TRANSFERÊNCIAS DETALHADAS

Em outro parágrafo, a entidade informa que aplicará punições esportivas aos clubes que não cumprirem a regra: "A CBF publicará, através dos regulamentos específicos de competições ou resolução da presidência, normas sobre fair play (jogo limpo) financeiro e trabalhista, que estabeleçam requisitos e responsabilidades, visando ao saneamento fiscal e financeiro dos clubes, que ficarão obrigados a cumpri-las, sob pena de sofrerem as pertinentes penalidades desportivas".

- As penalidades seriam a perda de pontos nas competições da CBF e a proibição de o clube realizar a inscrição de novos contratos de jogadores - explicou Buzzoni.

A medida pretende dar mais transparência ao futebol brasileiro, principalmente na questão das transferências de jogadores entre clubes nacionais. A partir de agora, os clubes terão que comunicar todo o procedimento à CBF.

- Qualquer clube terá que apresentar todos os detalhes de transferência. Terão que dizer quem pagou, quanto pagou, qual a forma de pagamento... Os clubes estão a favor, porque o torcedor pede transparência e deseja que o clube siga regras como acontece em qualquer empresa, em qualquer mercado.
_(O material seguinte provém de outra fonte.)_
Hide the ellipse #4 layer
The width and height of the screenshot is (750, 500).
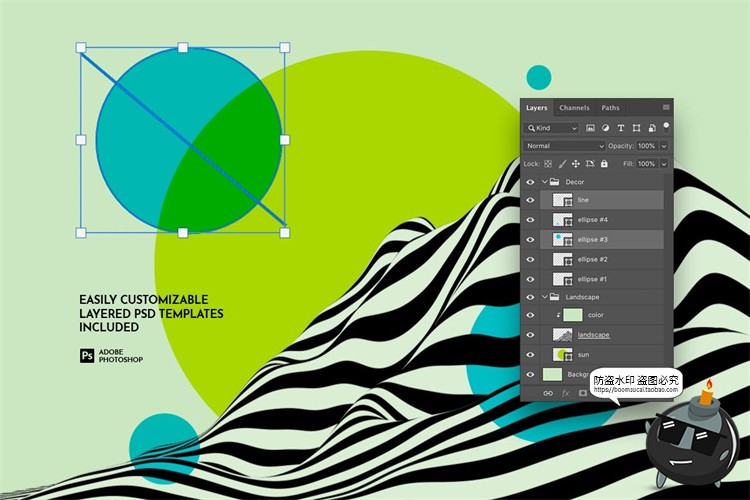point(530,220)
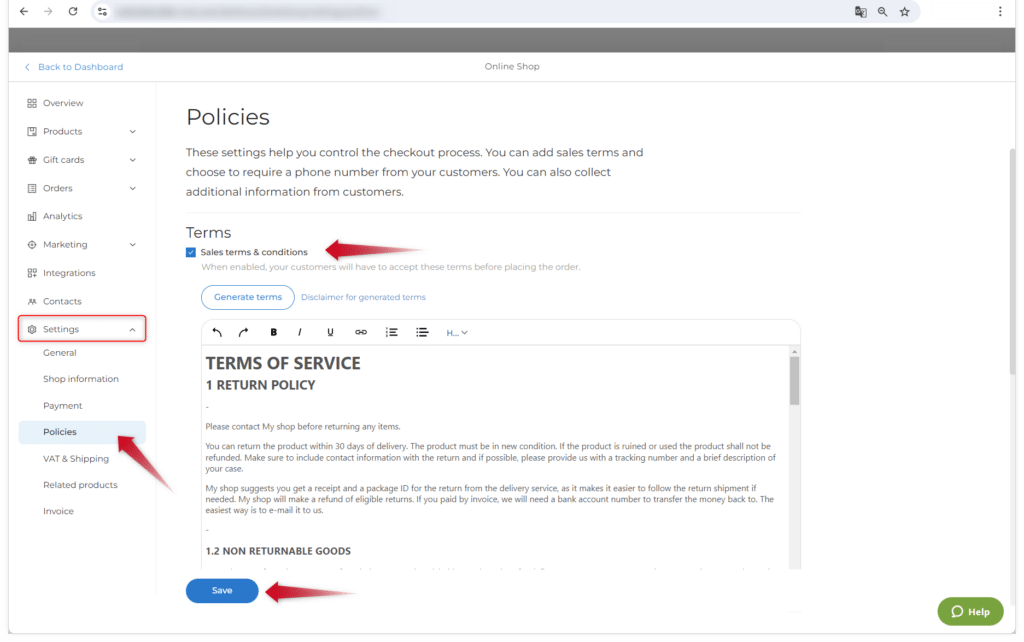Click the terms editor vertical scrollbar

point(794,380)
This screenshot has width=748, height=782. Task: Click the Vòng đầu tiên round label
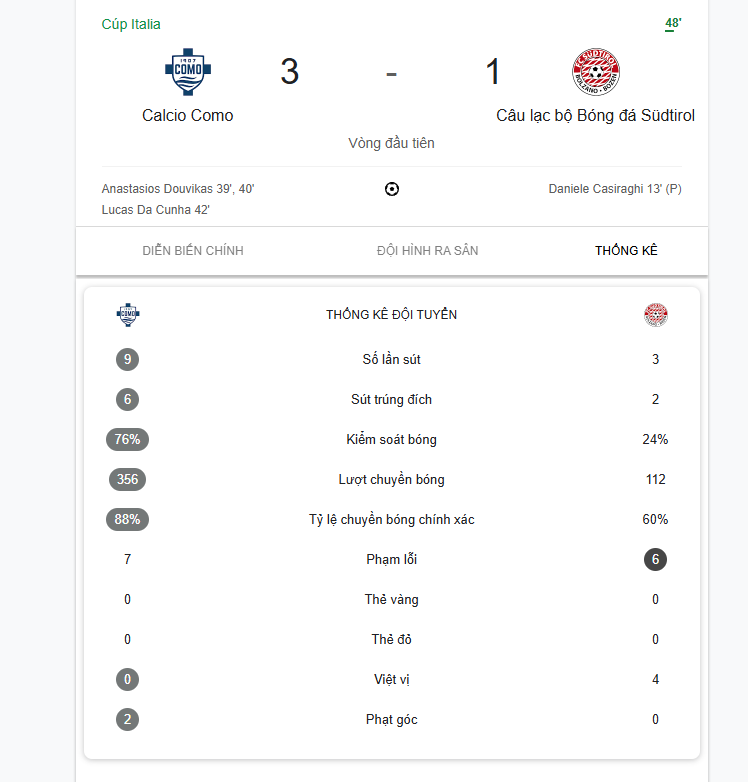[392, 143]
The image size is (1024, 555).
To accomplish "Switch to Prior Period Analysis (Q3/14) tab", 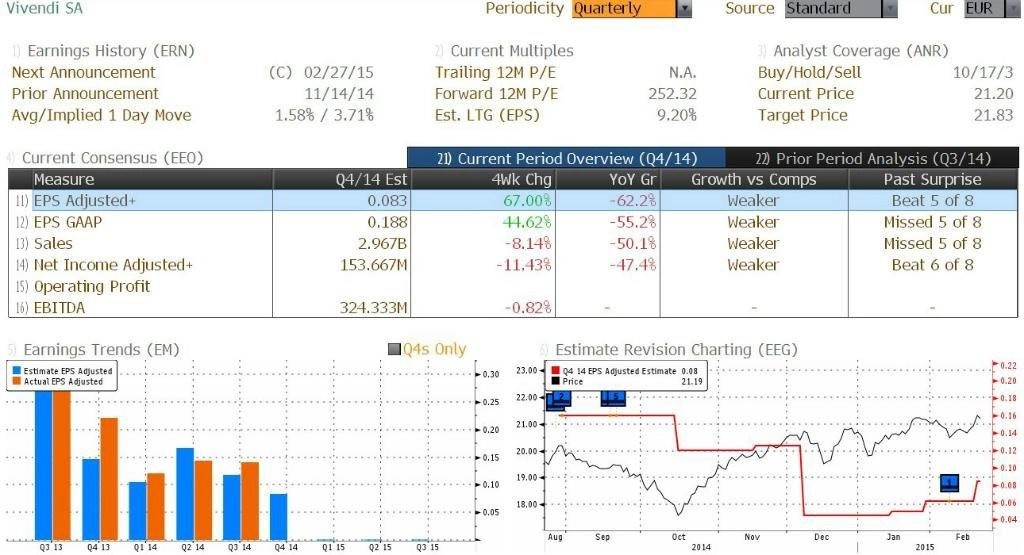I will pos(873,158).
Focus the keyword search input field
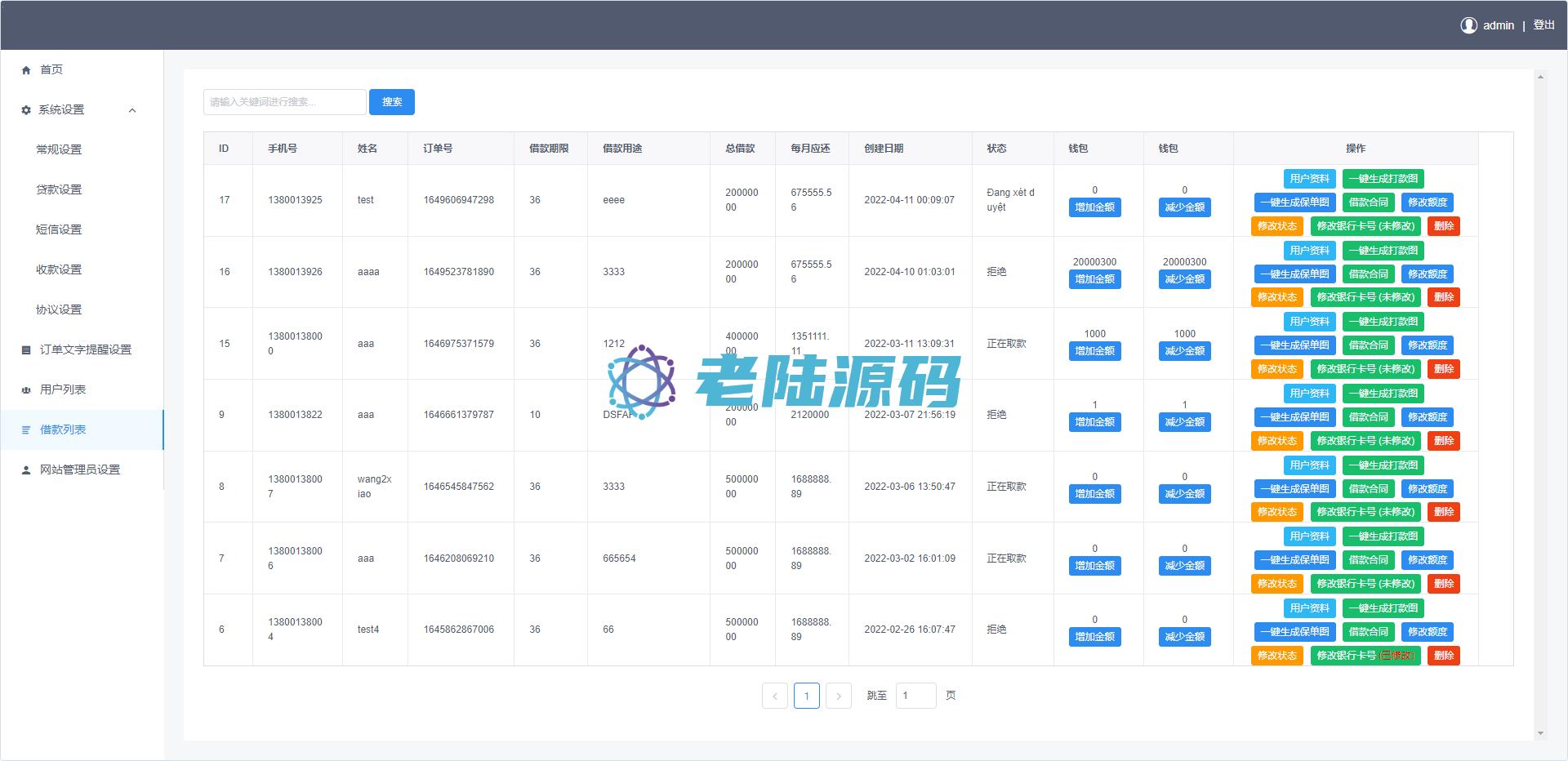 pos(284,102)
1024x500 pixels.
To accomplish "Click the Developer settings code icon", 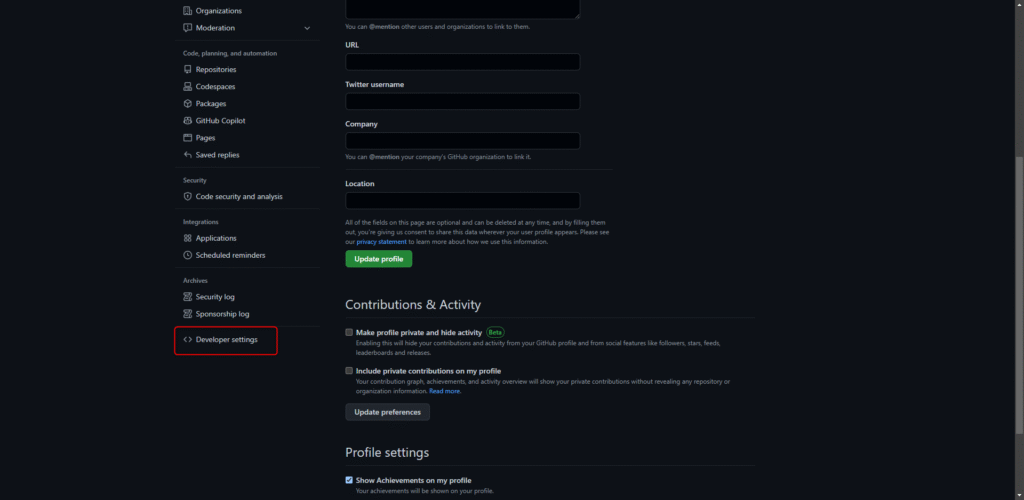I will click(187, 340).
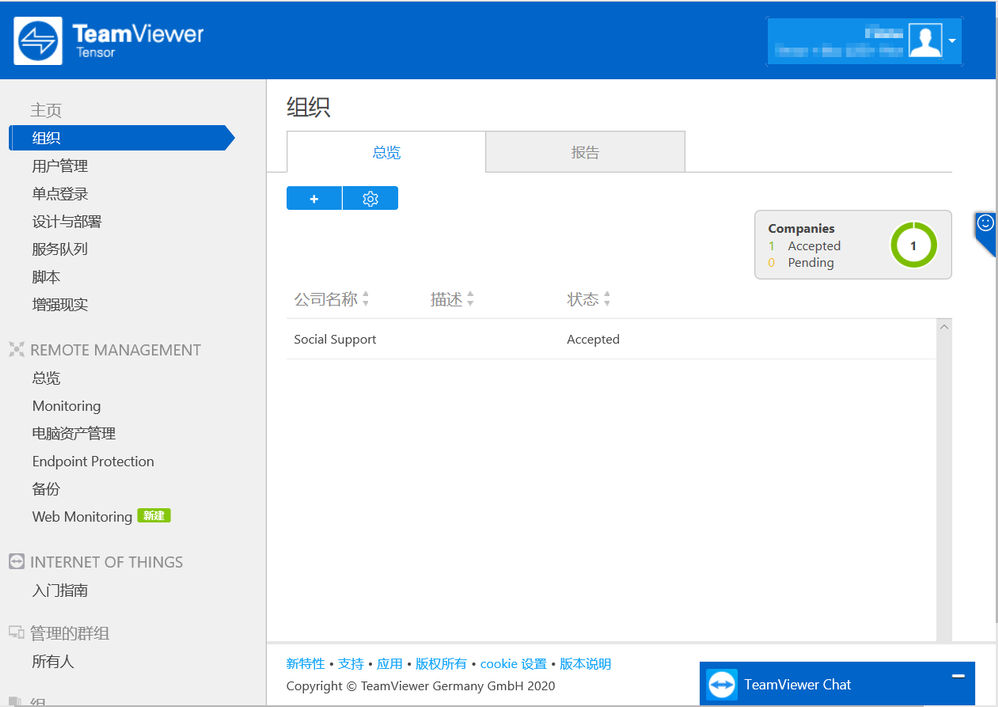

Também ouvimos o Bom Senso F.C e os jogadores também têm que se adaptar com uma adequação salarial referente à realidade econômica na qual vivemos.

EXEMPLO DE SÃO PAULO

A norma da CBF tem como base a regra estabelecida pela Federação Paulista de Futebol (FPF).

- Em São Paulo, isto já acontece há quatro anos. Existe o jogo limpo financeiro, mas dura somente o período do Campeonato Paulista. É isto que tentamos evitar, para que o saneamento financeiro dure o ano todo. Mas é um processo de transição e temos que caminhar com transparência - declarou Buzzoni.